_TASK INSTRUCTIONS_: Please write out every entry below word for word, leaving out the pictures.

_EXCERPTED DATA_:
Segment Open

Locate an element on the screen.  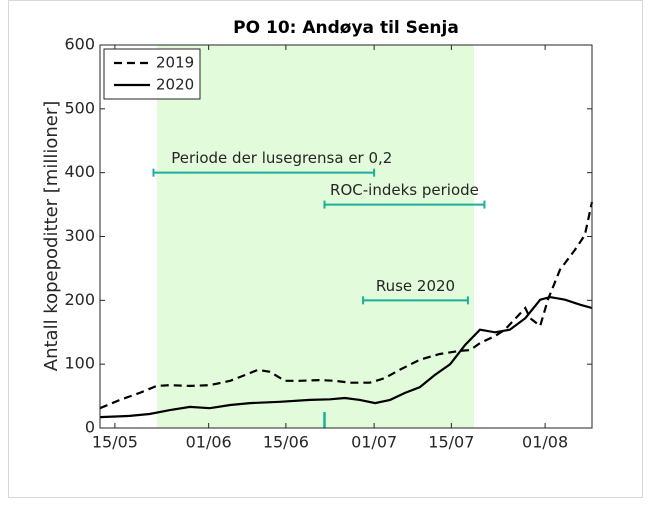
interval-label: Periode der lusegrensa er 0,2 is located at coordinates (282, 158).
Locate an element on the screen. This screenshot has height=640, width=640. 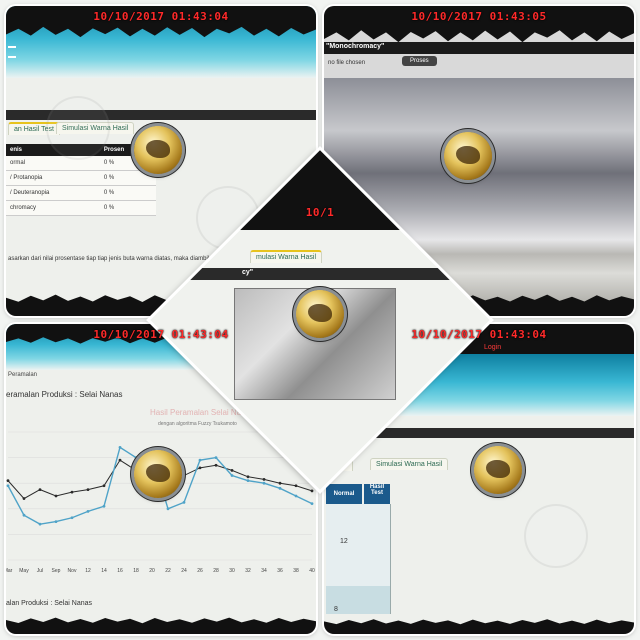
x-tick-label: Sep is located at coordinates (56, 571).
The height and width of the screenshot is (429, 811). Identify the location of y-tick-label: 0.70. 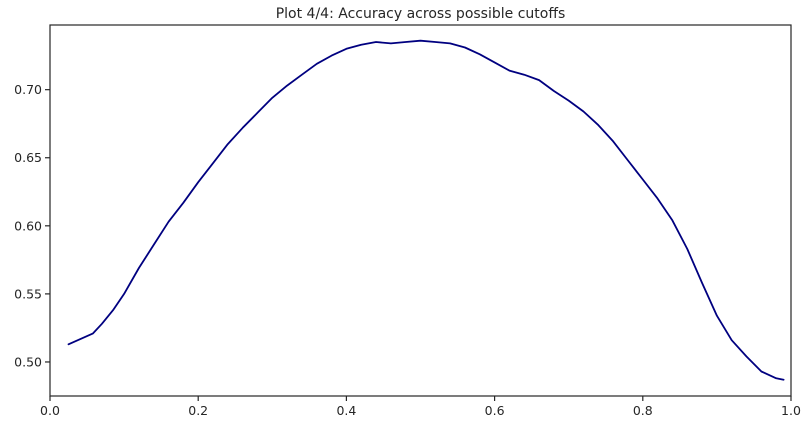
(28, 90).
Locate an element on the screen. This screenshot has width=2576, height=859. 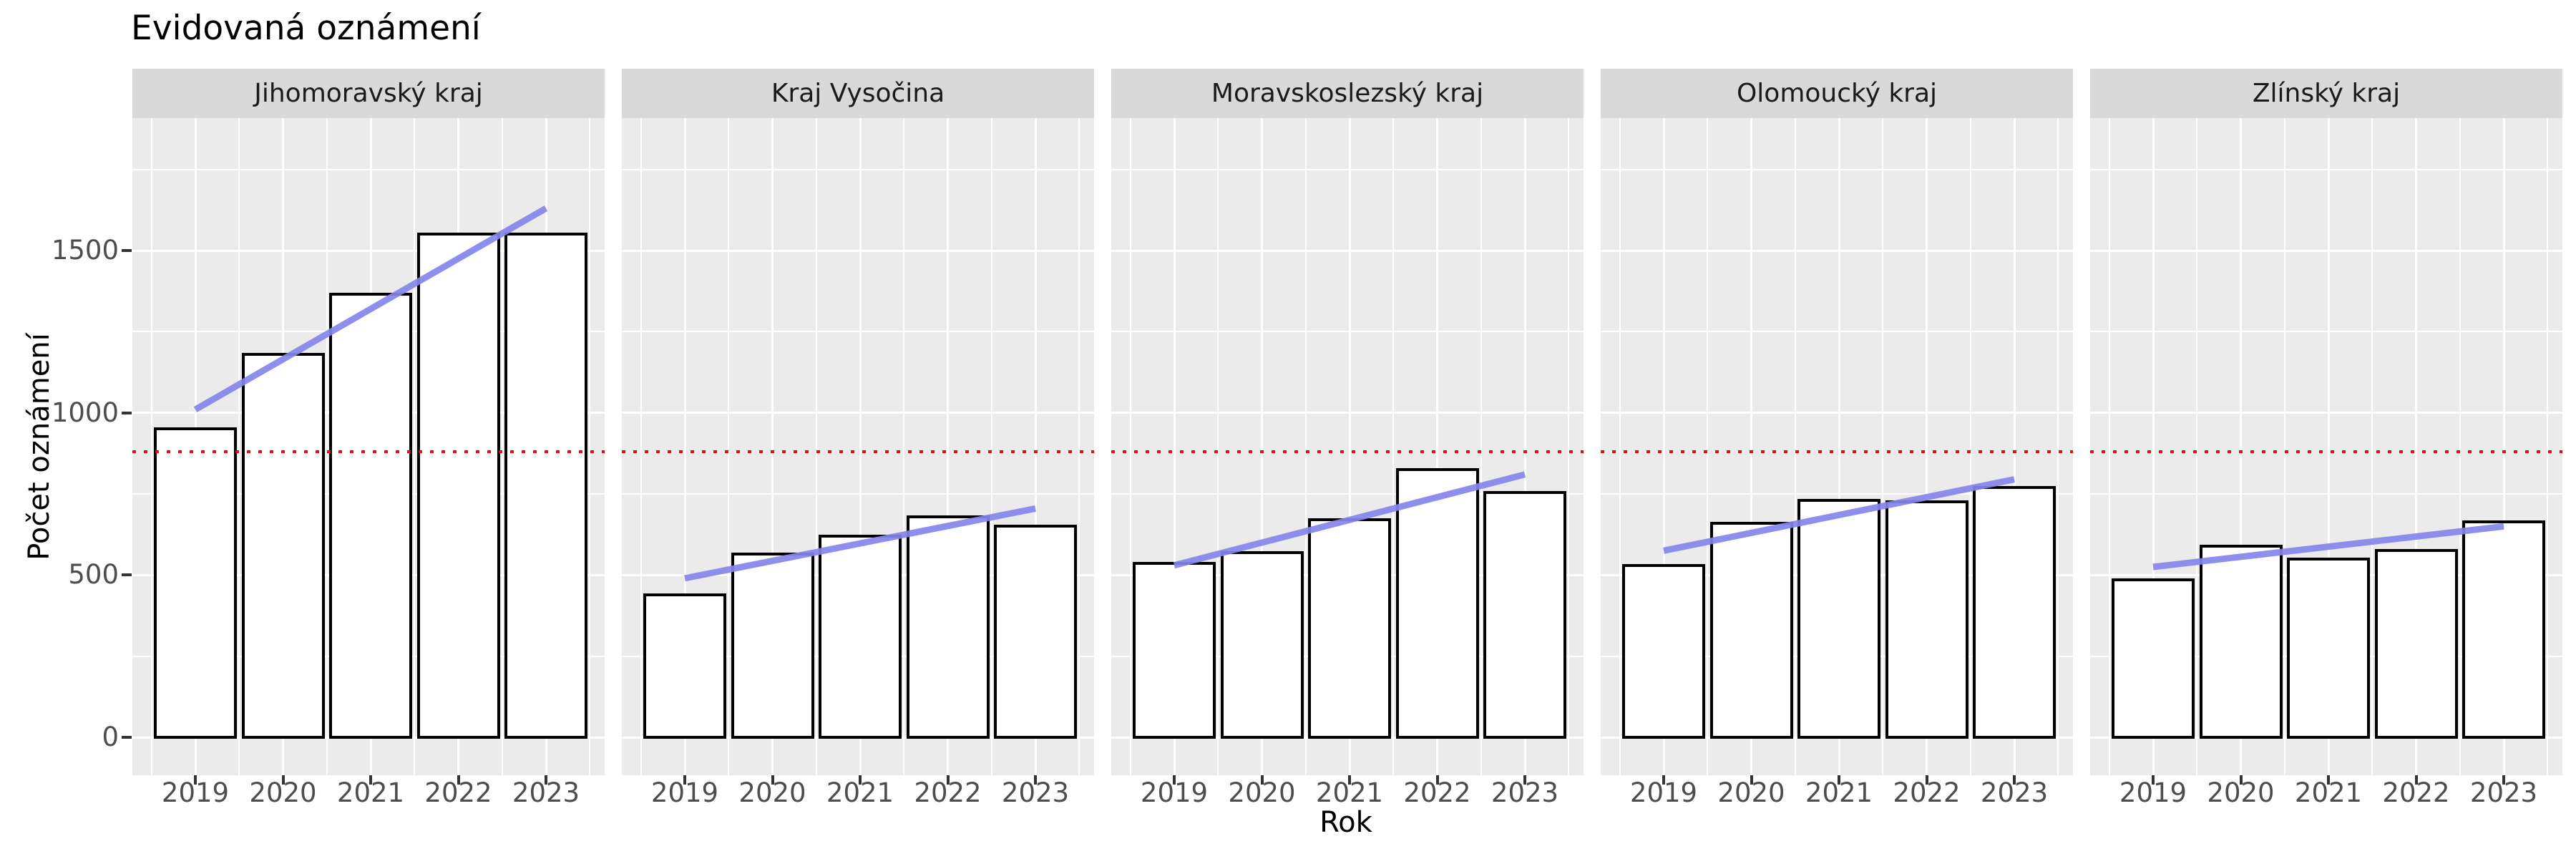
y-axis-tick-label: 0 is located at coordinates (110, 737).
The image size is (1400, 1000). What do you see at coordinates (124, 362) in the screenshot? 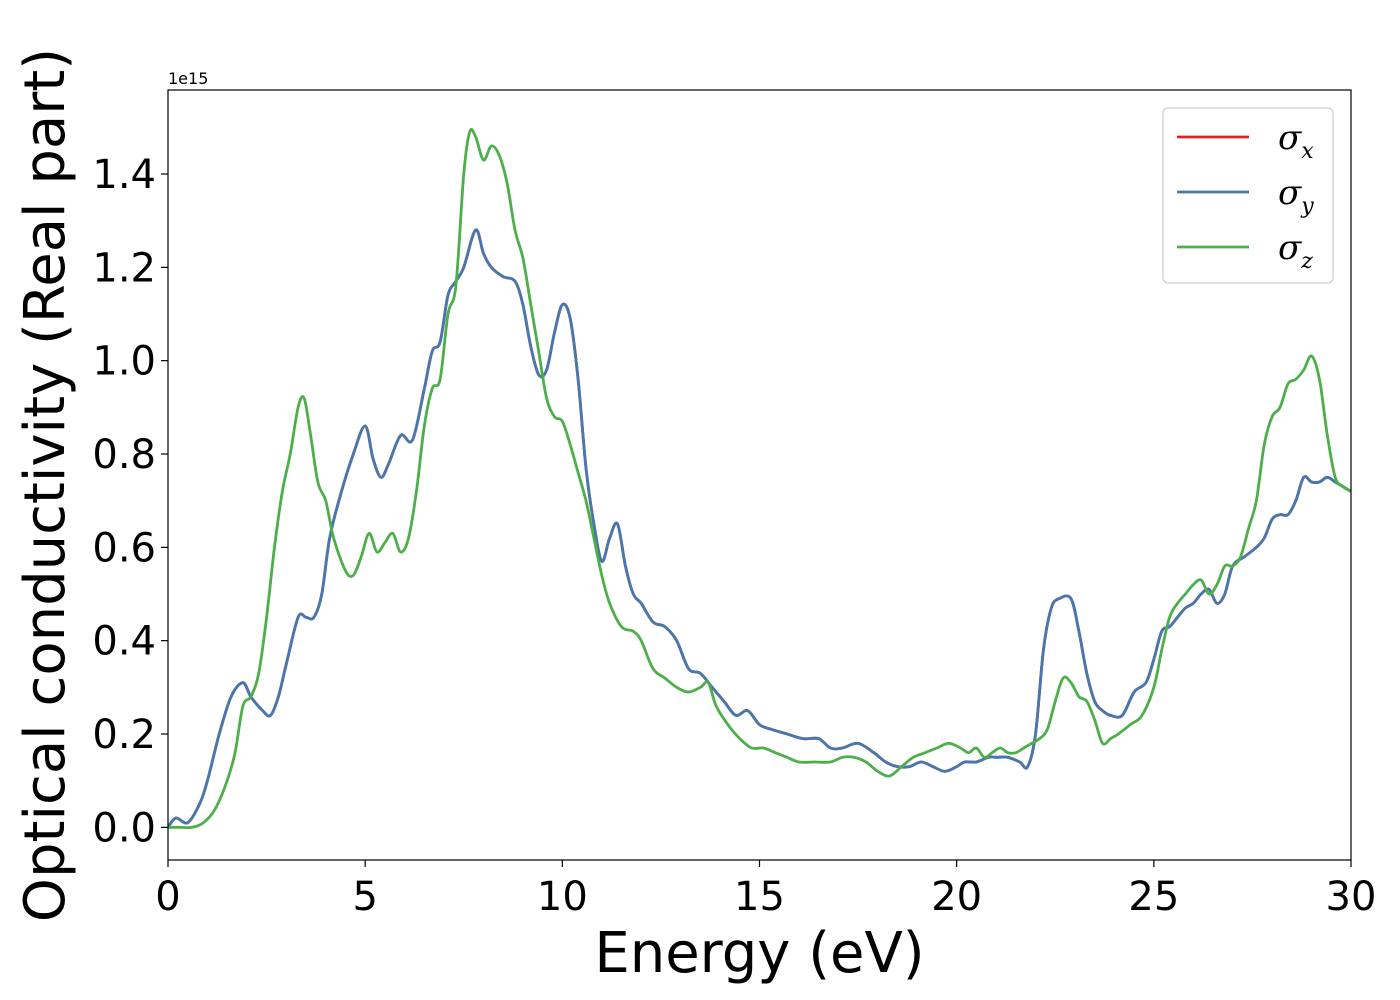
I see `y-tick-label: 1.0` at bounding box center [124, 362].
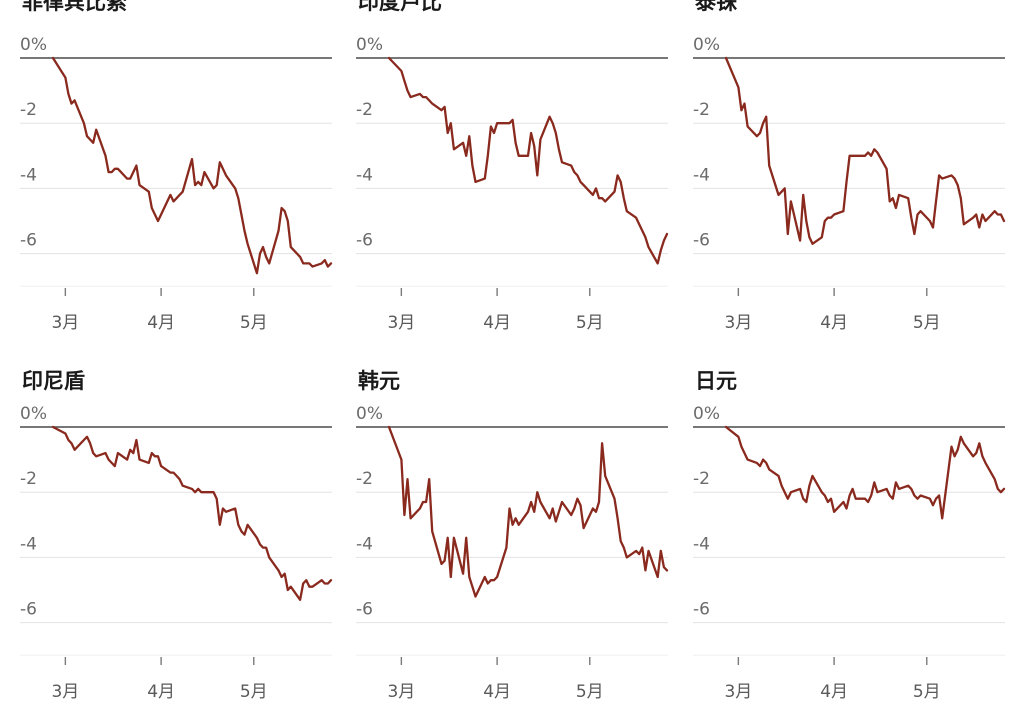 The height and width of the screenshot is (709, 1015). Describe the element at coordinates (400, 7) in the screenshot. I see `chart-title: 印度卢比` at that location.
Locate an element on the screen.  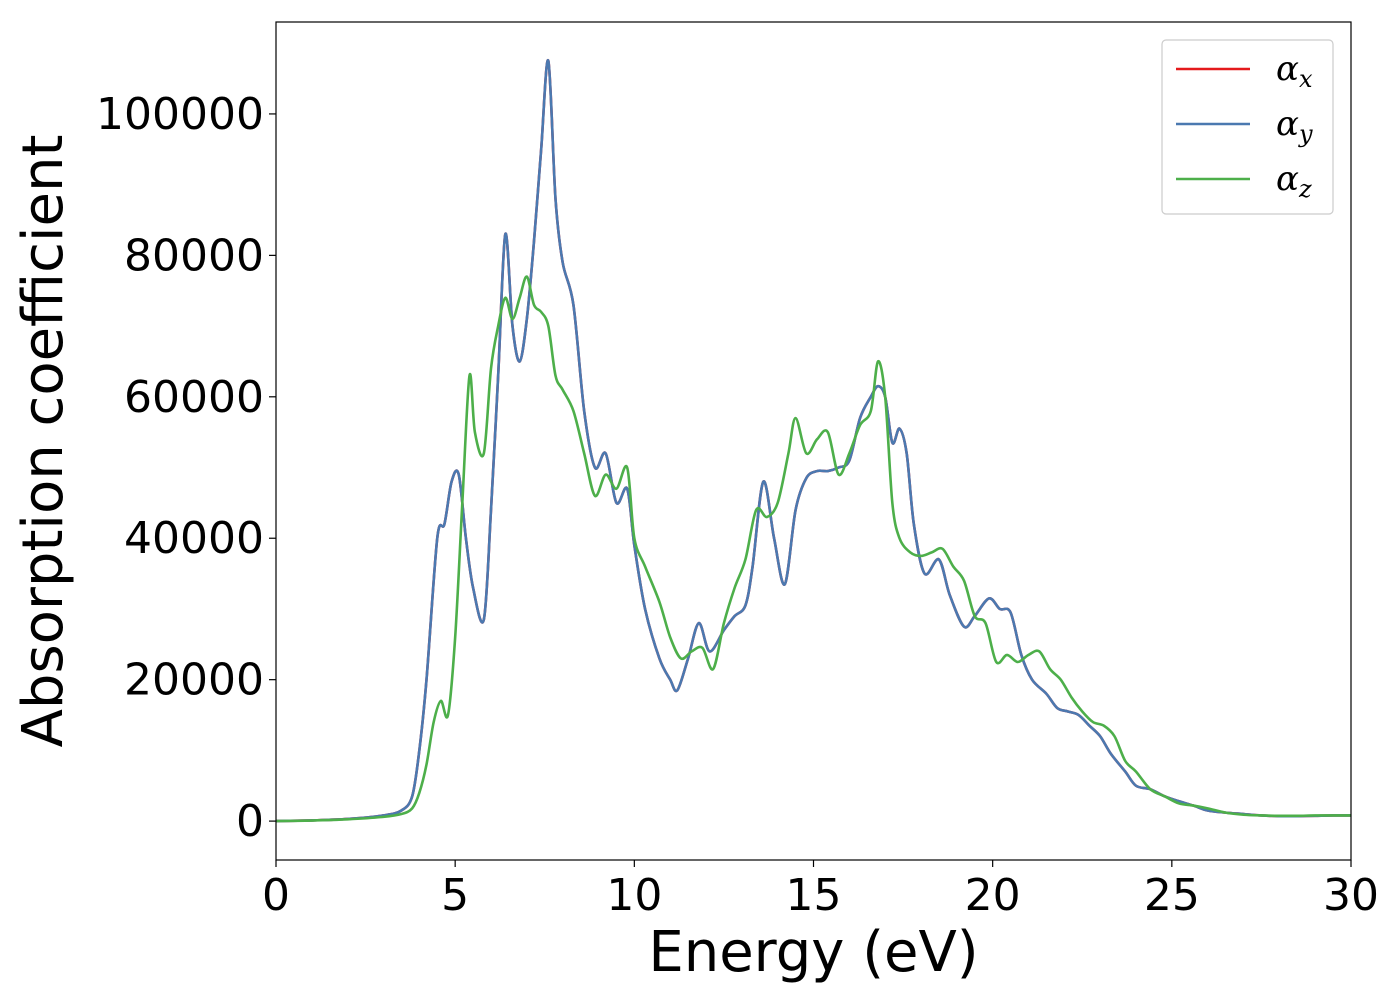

Segment Closed

_RESPONSE TO THE EXERCISE_:
Locate an element on the screen.  
interval-label: Periode der lusegrensa er 0,2 is located at coordinates (282, 158).
Locate an element on the screen. This screenshot has height=640, width=640. 
x-tick-label: Sep is located at coordinates (56, 571).
The height and width of the screenshot is (429, 811). Identify the location of y-tick-label: 0.70. 
(28, 90).
Locate an element on the screen. This screenshot has width=2576, height=859. 
y-axis-tick-label: 0 is located at coordinates (110, 737).
The image size is (1400, 1000). What do you see at coordinates (124, 362) in the screenshot? 
I see `y-tick-label: 1.0` at bounding box center [124, 362].
 The height and width of the screenshot is (709, 1015). Describe the element at coordinates (400, 7) in the screenshot. I see `chart-title: 印度卢比` at that location.
Locate an element on the screen.  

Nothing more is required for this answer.